El capitán, de pie en su Jeep como un César que entra a territorio conquistado, levantó la mano para que el convoy, dos Jeeps y un viejo camión Mercedes-Benz, se detuviera. Los motores rezongaron, sacudiéndose, antes de dejar el pueblo en silencio. Entonces, como una Polaroid, la puerta abierta empezó a revelar, primero, dos hileras de cirios encendidos; luego, una mesa donde yacía un cuerpo; finalmente, una mujer arrodillada en el suelo. Como era de esperar, los ojos de mis camaradas —el término me produce escalofríos— se dirigieron hacia la mujer, que a la distancia parecía joven. ¿Qué diablos tenía esa mujer en la cabeza? Sólo una ignorancia supina la habría hecho tomar la decisión de quedarse en el pueblo. Las indias jóvenes, sobre todo si eran bonitas, nos temían, en parte gracias a la bestialidad de mis camaradas de armas, pero también gracias a la fama —si ése es el término correcto— que precedía al capitán que debía servirnos de guía moral.
Saltamos del camión, llenando la plaza con el eco de veinticuatro botas. En otras circunstancias, habría sido muy fácil saber lo que estaba a punto de ocurrir, forzándome una vez más a ser testigo involuntario de lo más bajo de la conducta humana. Ese día, cuando las cosas podían haber seguido su cauce abominable, alguien señaló la casa comunal donde unas frescas letras rojas que desde la casa comunal parecían gritar: DIEZ AÑOS DE GUERRA POPULAR. En el techo, como burlándose de nosotros, una bandera roja flameaba contra un intenso cielo azul.

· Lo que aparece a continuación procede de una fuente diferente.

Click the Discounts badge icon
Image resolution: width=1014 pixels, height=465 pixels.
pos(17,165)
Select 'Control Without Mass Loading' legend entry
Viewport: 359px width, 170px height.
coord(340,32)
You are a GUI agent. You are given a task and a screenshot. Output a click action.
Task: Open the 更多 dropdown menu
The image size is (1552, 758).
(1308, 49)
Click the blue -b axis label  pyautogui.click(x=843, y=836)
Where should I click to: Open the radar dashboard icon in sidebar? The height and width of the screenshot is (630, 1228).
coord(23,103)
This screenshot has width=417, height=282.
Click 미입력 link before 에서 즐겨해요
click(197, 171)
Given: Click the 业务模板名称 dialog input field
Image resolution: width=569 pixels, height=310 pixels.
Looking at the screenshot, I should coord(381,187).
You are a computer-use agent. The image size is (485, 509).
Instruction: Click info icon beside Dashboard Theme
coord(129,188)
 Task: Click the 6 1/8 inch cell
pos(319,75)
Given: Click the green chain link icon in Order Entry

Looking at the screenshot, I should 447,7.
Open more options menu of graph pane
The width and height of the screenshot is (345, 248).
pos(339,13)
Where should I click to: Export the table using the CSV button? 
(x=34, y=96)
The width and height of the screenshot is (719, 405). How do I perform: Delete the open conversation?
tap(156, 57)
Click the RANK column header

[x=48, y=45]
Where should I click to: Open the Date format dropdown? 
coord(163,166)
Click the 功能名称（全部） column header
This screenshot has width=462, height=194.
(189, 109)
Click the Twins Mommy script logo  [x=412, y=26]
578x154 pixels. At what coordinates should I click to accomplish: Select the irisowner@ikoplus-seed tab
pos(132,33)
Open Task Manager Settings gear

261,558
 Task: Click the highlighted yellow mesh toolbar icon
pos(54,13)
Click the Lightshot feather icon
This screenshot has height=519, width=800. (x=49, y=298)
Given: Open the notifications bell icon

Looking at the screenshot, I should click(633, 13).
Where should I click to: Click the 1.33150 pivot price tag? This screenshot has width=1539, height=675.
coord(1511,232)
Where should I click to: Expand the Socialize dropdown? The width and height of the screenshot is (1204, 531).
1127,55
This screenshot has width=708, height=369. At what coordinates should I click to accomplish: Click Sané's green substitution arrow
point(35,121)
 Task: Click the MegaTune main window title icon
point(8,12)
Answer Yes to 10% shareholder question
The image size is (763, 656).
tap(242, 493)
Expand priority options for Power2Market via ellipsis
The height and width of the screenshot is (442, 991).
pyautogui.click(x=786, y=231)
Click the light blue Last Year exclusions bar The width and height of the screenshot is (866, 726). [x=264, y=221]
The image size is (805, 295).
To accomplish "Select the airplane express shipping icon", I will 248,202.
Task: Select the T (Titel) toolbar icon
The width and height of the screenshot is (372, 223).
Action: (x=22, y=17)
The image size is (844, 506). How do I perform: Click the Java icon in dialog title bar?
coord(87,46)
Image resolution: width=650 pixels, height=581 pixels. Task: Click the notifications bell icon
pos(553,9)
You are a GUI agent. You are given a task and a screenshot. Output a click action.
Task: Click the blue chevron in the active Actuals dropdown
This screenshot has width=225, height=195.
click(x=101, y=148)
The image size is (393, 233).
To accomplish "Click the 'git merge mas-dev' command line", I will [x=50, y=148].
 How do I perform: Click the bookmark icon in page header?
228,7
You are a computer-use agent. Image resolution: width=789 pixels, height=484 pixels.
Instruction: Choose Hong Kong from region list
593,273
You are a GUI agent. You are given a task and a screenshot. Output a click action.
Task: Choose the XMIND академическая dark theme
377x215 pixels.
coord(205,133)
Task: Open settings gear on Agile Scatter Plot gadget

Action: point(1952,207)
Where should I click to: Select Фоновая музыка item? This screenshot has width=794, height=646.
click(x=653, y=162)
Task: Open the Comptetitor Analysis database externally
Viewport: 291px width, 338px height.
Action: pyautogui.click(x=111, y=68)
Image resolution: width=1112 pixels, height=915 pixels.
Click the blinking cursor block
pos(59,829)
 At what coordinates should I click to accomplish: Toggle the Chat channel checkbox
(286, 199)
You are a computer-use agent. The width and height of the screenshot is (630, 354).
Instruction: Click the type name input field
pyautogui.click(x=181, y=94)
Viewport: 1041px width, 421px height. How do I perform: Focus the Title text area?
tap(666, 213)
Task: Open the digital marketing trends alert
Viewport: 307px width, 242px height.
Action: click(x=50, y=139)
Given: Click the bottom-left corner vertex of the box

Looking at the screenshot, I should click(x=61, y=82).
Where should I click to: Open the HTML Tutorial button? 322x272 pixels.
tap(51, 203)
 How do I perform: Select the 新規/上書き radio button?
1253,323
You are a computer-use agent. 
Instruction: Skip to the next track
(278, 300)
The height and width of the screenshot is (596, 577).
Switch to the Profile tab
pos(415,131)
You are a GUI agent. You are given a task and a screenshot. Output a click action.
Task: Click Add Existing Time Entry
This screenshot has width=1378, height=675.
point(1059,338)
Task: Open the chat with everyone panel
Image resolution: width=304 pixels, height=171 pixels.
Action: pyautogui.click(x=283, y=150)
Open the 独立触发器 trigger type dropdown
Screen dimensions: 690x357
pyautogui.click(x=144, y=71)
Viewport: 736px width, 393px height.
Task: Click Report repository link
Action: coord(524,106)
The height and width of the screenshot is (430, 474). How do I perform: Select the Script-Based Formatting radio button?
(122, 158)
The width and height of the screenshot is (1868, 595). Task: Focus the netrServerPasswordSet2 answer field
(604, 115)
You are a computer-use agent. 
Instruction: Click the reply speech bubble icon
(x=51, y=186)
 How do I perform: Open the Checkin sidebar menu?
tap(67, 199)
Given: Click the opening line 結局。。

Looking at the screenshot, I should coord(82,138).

Todo el mundo paró en seco. Nuestro pelotón, compuesto de crueles hijos de puta, o de patéticos perdedores, según le apeteciera a quien lo describía, todavía experimentaba esa contracción involuntaria del ano cuando sentía la presencia inminente del enemigo. Todos, excepto el capitán, por supuesto, a quien nada parecía impresionarlo, ni el cadáver hinchado de un niño bajo una penca, ni uno de esos amaneceres andinos que parecían dibujados por la mano de Dios.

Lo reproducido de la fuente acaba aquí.